Despite these limitations, this was a robustly executed study of the StS movement before and after rehabilitation in a large sample of people early after stroke. The findings are an important step toward clarifying the important motor features of a successful StS and identifying potential factors for predicting responders to rehabilitation so that interventions can become more tailored and effective. 35
Practice Implications
Based on our findings, a forward displacement of 20 cm while seated would seem a reasonable therapy target. This can be created by a forward trunk lean of approximately 25° to 30° to the vertical, which is a more clinically accessible metric. The other key targets for rehabilitation are the timings of peak activity in the quadriceps and hamstrings muscle groups relative to each other and the forward position of the body. Although this information is well known among physiotherapists, 36 the present findings confirm this clinical knowledge and provide numerical references. Incorporating this knowledge into the provision of feedback for individuals after stroke would provide a practical way to translate this knowledge into clinical practice. For example, EMG biofeedback systems could be used to provide muscle timing information, perhaps combined with simple motion tracking systems to promote the synchronization between the forward lean and the quadriceps/hamstrings synergy. These findings will help design future prospective trials targeted at recovering independence and improving performance in this important everyday movement.
Conclusion
This large study of failed and successful StS movements before and after rehabilitation in people early after stroke provides therapy targets for regaining independence and improving movement performance.
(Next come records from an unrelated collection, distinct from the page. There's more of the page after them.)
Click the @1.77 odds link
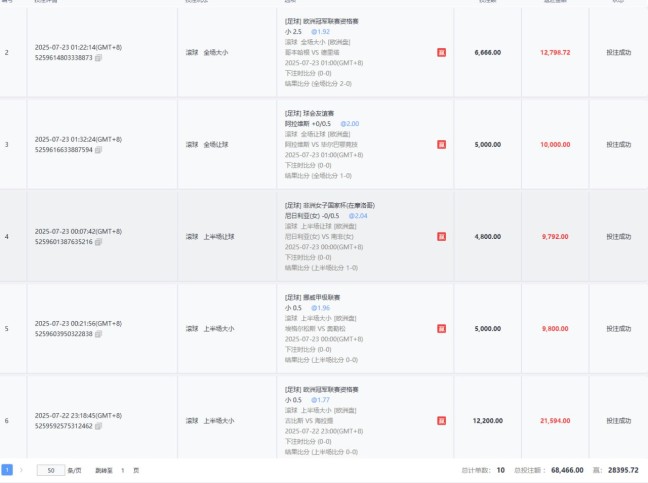Screen dimensions: 648x483 317,400
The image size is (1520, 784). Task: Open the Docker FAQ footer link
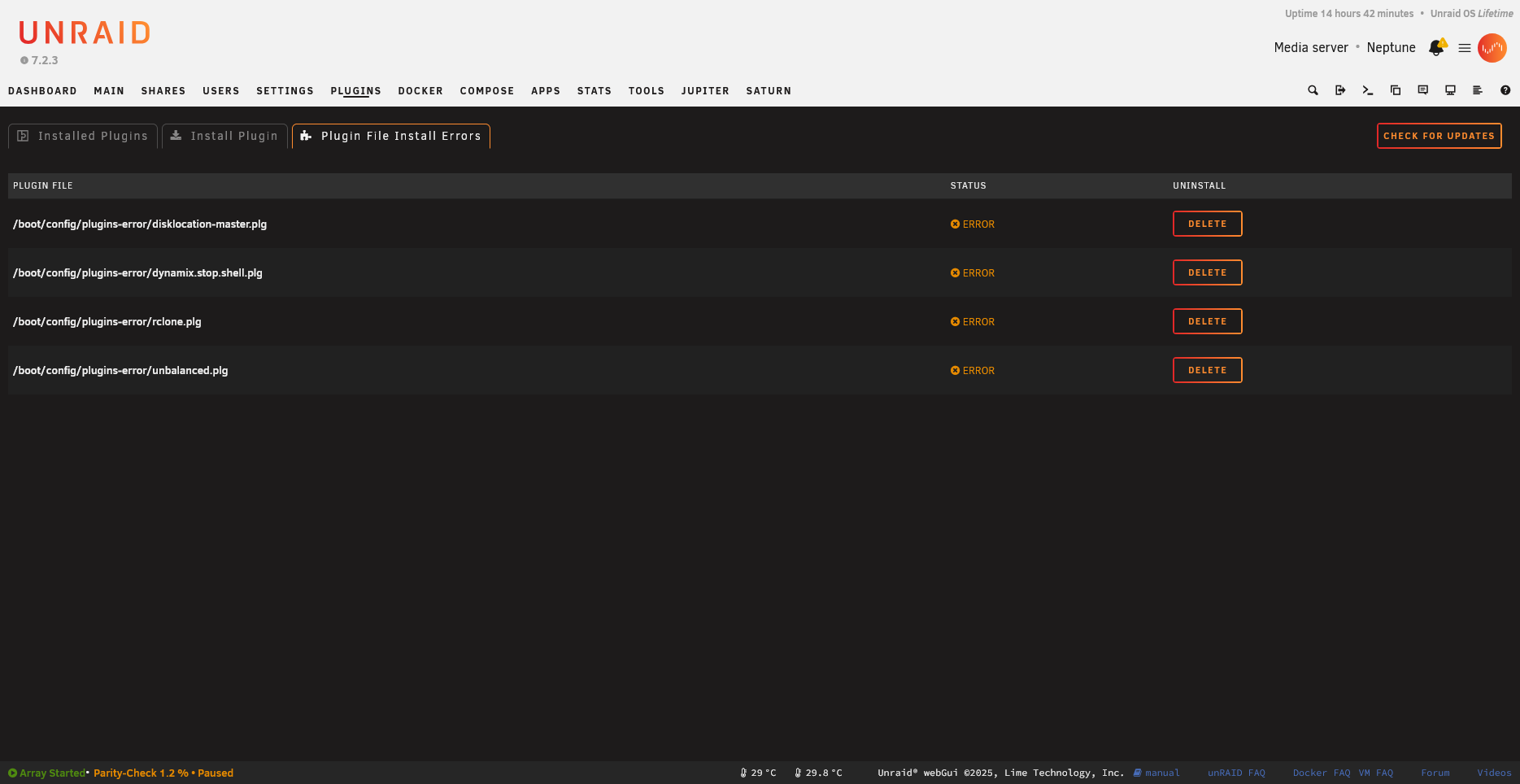click(1321, 773)
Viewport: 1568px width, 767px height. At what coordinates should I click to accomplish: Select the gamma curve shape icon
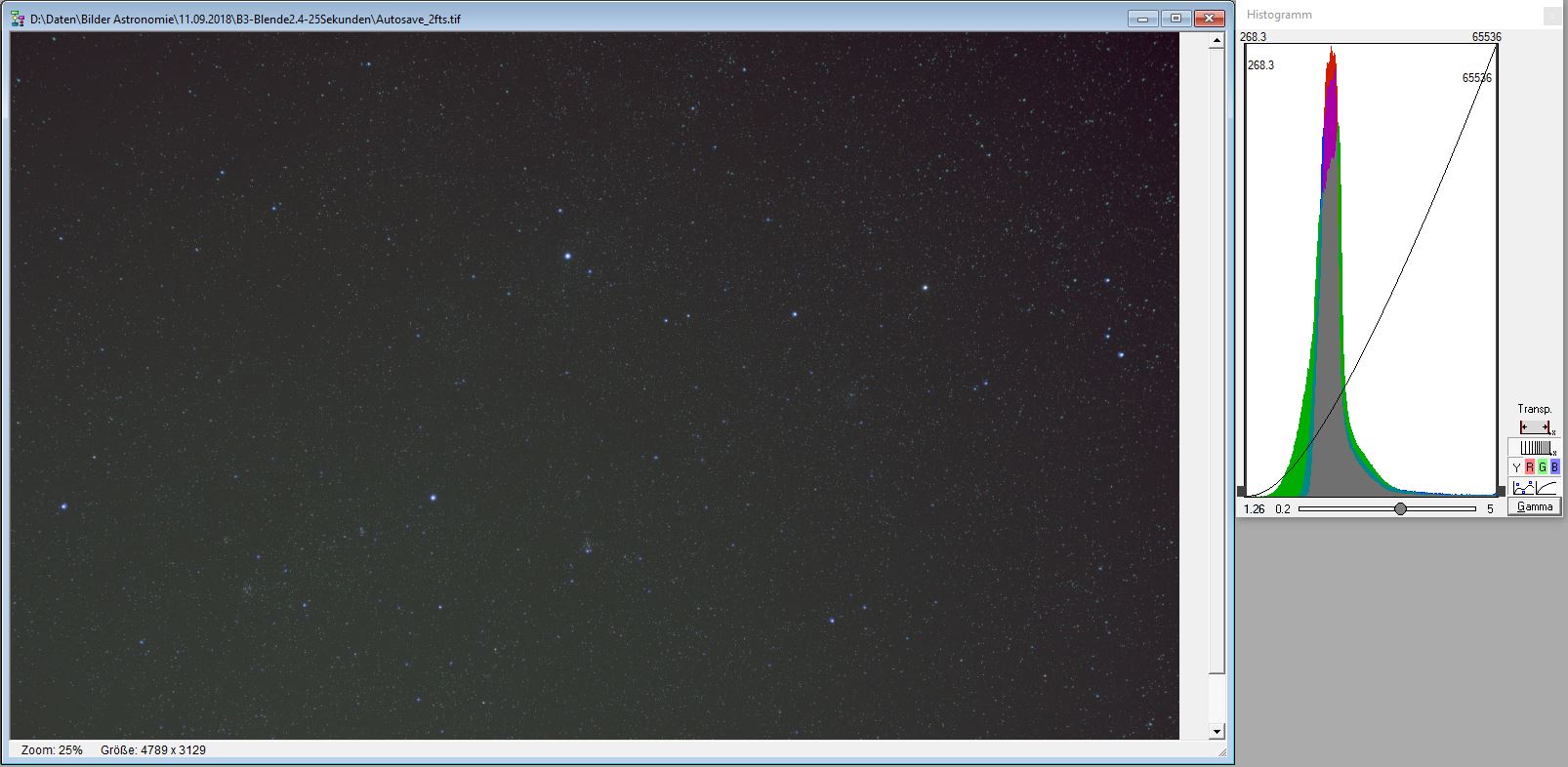(1547, 487)
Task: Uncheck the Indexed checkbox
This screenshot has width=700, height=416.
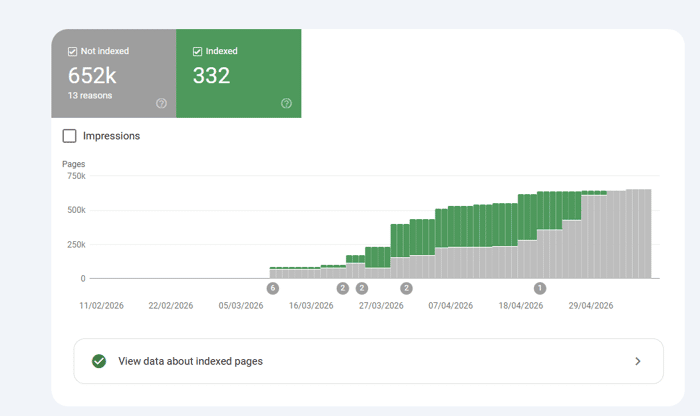Action: point(197,51)
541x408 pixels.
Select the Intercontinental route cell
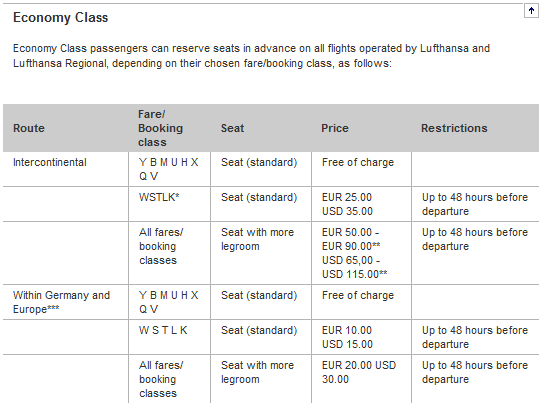pyautogui.click(x=50, y=162)
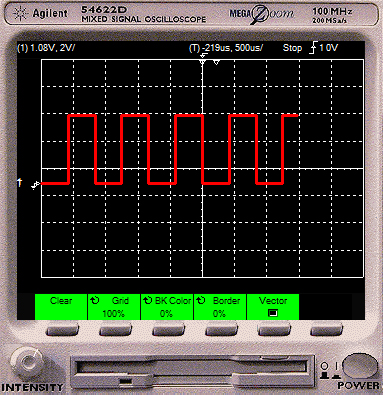This screenshot has width=383, height=395.
Task: Click the Intensity knob
Action: 27,363
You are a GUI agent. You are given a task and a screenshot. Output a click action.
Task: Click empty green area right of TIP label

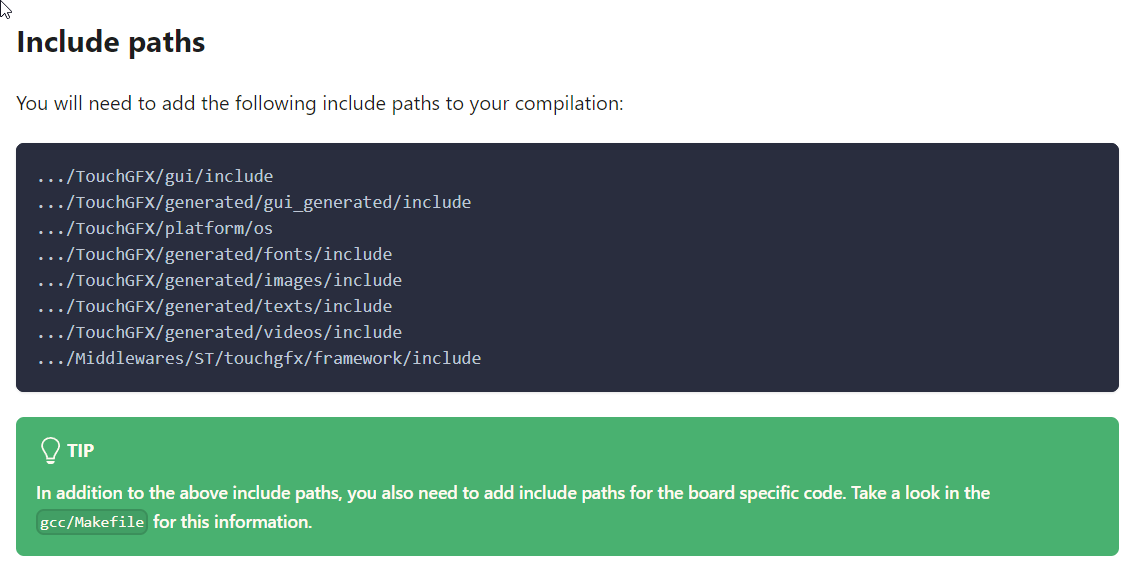[600, 451]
The temporal coupling of bilateral quadriceps with hamstrings activity to coincide with the forward positioning of the body differed significantly between failed and successful attempts before rehabilitation and then changed significantly in the subgroup of participants who regained independence in this movement. This study provides the evidence to support therapy targeting these movement characteristics and lays the foundation to develop feedback methods, including the use of technology, to promote the recovery of this important everyday movement.
Supplemental Material
Supplementary_Material_Consort_flow_chart – Supplemental material for Neuromechanical Differences Between Successful and Failed Sit-to-Stand Movements and Response to Rehabilitation Early After Stroke
Supplemental material, Supplementary_Material_Consort_flow_chart for Neuromechanical Differences Between Successful and Failed Sit-to-Stand Movements and Response to Rehabilitation Early After Stroke by Andy Kerr, Allan Clark and Valerie M. Pomeroy in Neurorehabilitation and Neural Repair
Footnotes
Acknowledgements
We gratefully acknowledge funding provided by The Healthcare Foundation for the trial into which this experimental study was embedded. We also thank Dr Emma Cooke and Professor Raymond Tallis for their contributions to the concept, design, and conduction of the previously published clinical efficacy trial. In addition, we thank Ashraf Sameja for assistance with data collection.
Declaration of Conflicting Interests
The authors declared no potential conflicts of interest with respect to the research, authorship, and/or publication of this article.
Funding
The authors disclosed receipt of the following financial support for the research, authorship, and/or publication of this article: Funding was provided by The Healthcare Foundation for the trial into which this experimental study was embedded.